Start of EXCERPTED PASSAGE

- Ellingson in 1931
- Born: Helen Madeline Mary Ross 1906 Edmonton, Alberta, Canada
- Died: 1993 (aged 86–87)
- Education: University of Alberta; Johns Hopkins University;
- Known for: Excavations at Olynthus
- Spouse: Rudolph Conrad Ellingson
- Scientific career
- Fields: Classical archaeology
- Workplaces: University of Evansville

= Mary Ross Ellingson =

Classical archaeologist

Mary Ross Ellingson (1906 – 1993) was a Canadian archaeologist who worked on the excavations at Olynthus in Greece, where she focused on the use of terracotta figurines in ancient Greece. She did not receive due credit for her work at the time because her research was published by her mentor, David Moore Robinson, under his own name. Robinson's plagiarism of her work only came to light in 2014.

==Early years==
Helen Madeline Mary Ross was born in 1906 in Edmonton, Alberta, Canada, and went on to study at the University of Alberta. During her undergraduate years, she studied classical languages and culture and showed an interest in journalism. She served as editor of The Gateway newspaper and submitted articles to a local non-collegiate newspaper, The Edmonton Bulletin.

End of EXCERPTED PASSAGE

• TASK SET:
• 1. Answer these questions using the Mary Ross Ellingson biography.
(a) In which city was she born?
(b) Who published her research under his own name?
(c) Which newspaper did she edit during her undergraduate years?
• 2. Write the next passage of the Mary Ross Ellingson biography, starting right after its last sentence.

Start of DATASET ENTRIES

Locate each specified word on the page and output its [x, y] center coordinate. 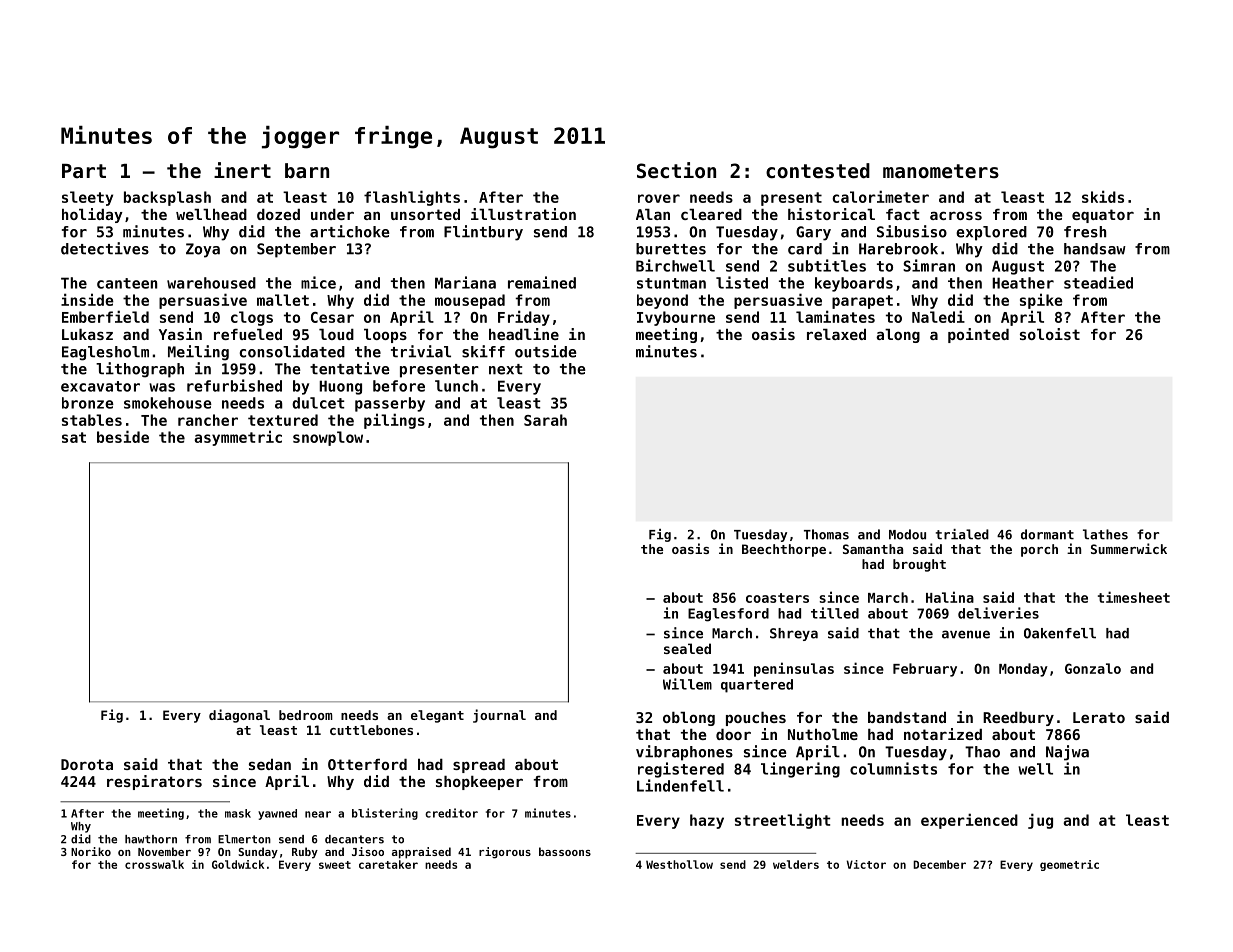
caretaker [388, 864]
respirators [154, 782]
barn [307, 170]
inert [242, 170]
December [939, 864]
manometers [941, 171]
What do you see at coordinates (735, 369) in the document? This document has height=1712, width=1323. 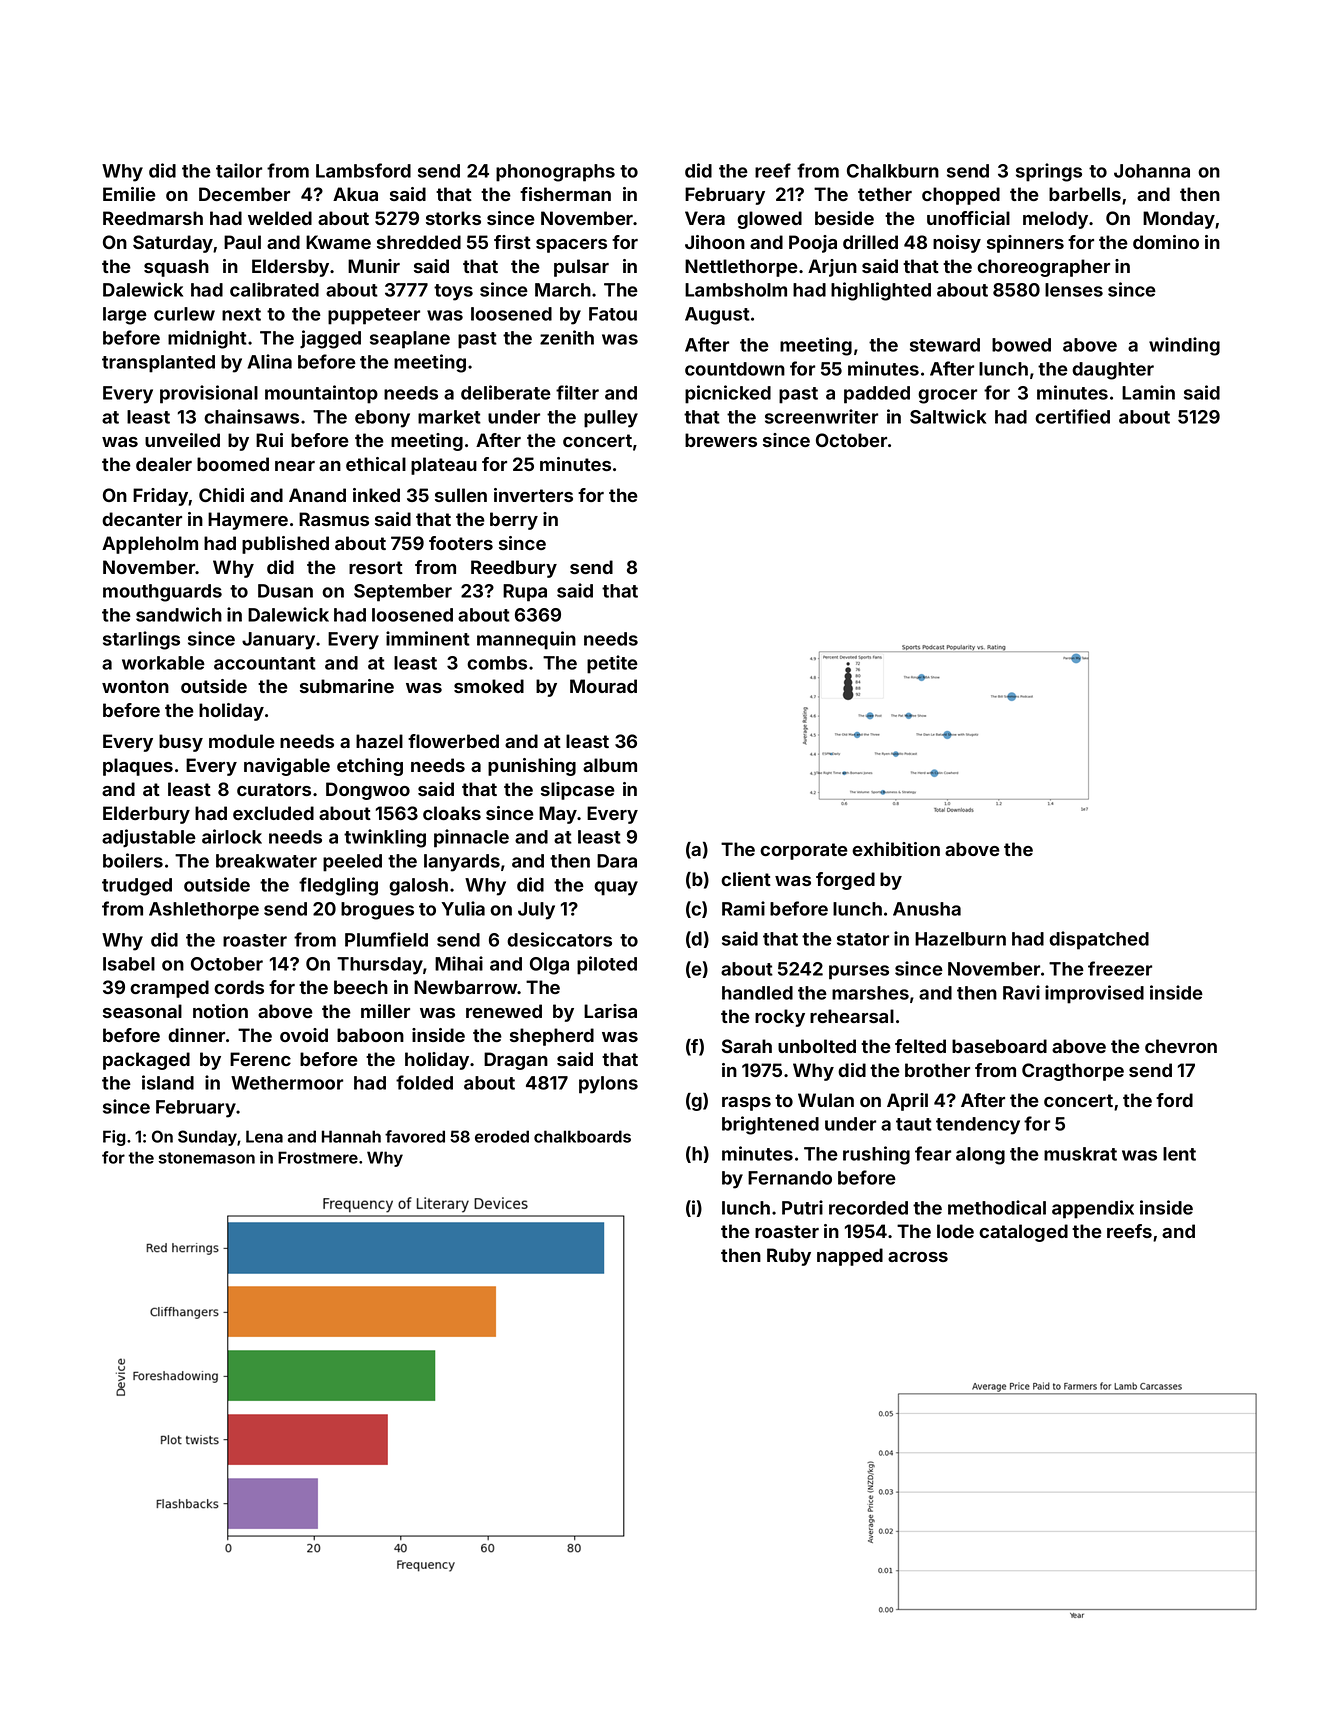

End of DATASET ENTRIES

• OUTPUTS IN ORDER:
• 1.
(a) Edmonton, Alberta, Canada
(b) David Moore Robinson
(c) The Gateway

• 2.
After her 1939 marriage to Rudolph Conrad Ellingson, who received his doctorate in chemistry from Johns Hopkins University, she was known as Mary Ross Ellingson.

==Career==
In 1930, Ellingson enrolled as a graduate student in archaeology at Johns Hopkins University, studying under David Moore Robinson. The following year she joined Robinson's excavations at the ancient city of Olynthus in northeastern Greece, where she supervised dozens of workmen excavating houses on the site. The Olynthus dig became famous in classical archaeology as the first to focus on houses and the domestic life of ancient Greece instead of on large public buildings like temples. Ellingson photographed the work in progress and created albums of these documentary photographs. Her images show the archaeological techniques in use at the time, as well as daily life in the nearby village of Myriophyto where the crew lived.

Ellingson kept her own set of excavation records in parallel with the site's official records, including documentation of all the terracotta figurines discovered during the season's dig. For her master's thesis, she analyzed both the figurines themselves and the places they were found, demonstrating that they were used in domestic situations rather than only in public spaces like shrines. Her doctoral dissertation expanded on this analysis with a wider sample of figurines from other sites in Greece and the Balkans.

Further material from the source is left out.